Autant vous le dire tout de suite, nous ne sommes pas du tout sur le même profil que la semaine passée. Là où nous avions affaire à un vieux de la vieille avec Jeffrey Christian, Lyn Alden, du haut de ses 33 ans, pourrait donner l’impression d’être une nouvelle venue dans le monde de la recherche financière. En réalité, il n’en n’est rien.

Cette américaine n’a pas attendu de terminer ses études, en 2015, pour réfléchir à des stratégies d’enrichissement et créer la Lyn Alden Investment Strategy en décembre 2016, une lettre de conseil en investissement lue chaque mois par des centaines de milliers d’investisseurs particuliers et professionnels. Il faut dire aussi que Lyn Alden n’est pas issue des milieux dont proviennent habituellement les grands noms de la finance contemporaine…

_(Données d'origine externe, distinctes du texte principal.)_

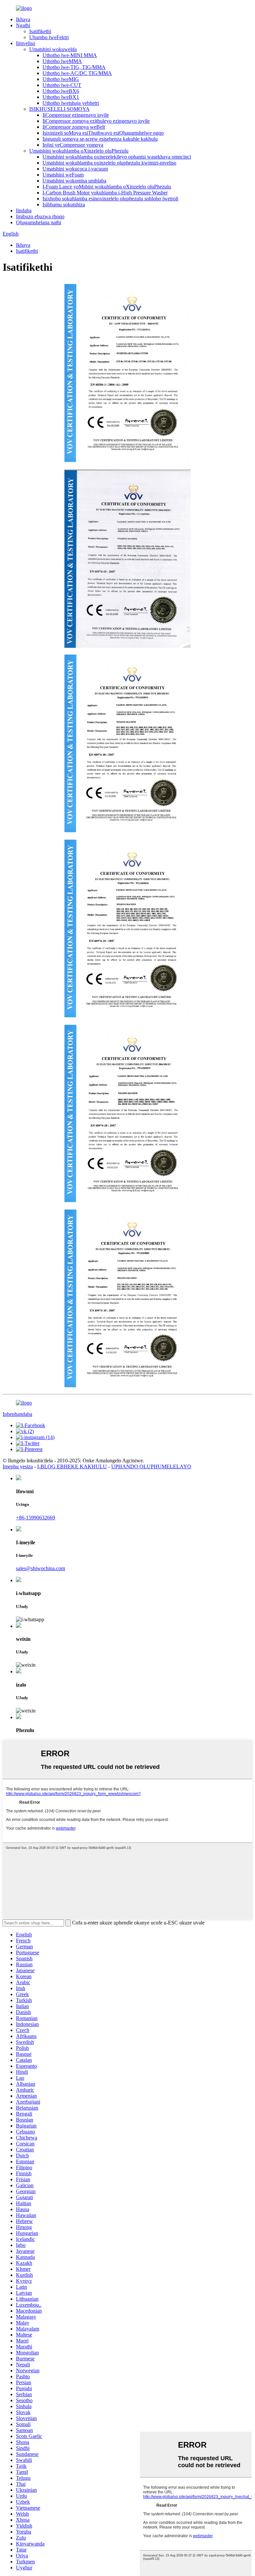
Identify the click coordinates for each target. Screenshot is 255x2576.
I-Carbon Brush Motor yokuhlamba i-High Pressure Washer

Lorsqu’enfant, on a dû compter sur la charité pour se nourrir, on a souvent plus d’appétit pour la vie que son voisin !

Enfant d’un couple séparé, Lyn Alden passe sa petite enfance aux côtés de sa mère qui les conduit de refuges pour sans-abri en motels bon marché, quand elles ne doivent pas dormir dans leur voiture. La situation de Lyn s’améliore lorsqu’elle rejoint son vieux père dans un parc de maisons mobiles, jusqu’à son départ à l’université qu’elle finance à 18 ans au travers d’un prêt étudiant de 50 000 $ et un travail à temps partiel.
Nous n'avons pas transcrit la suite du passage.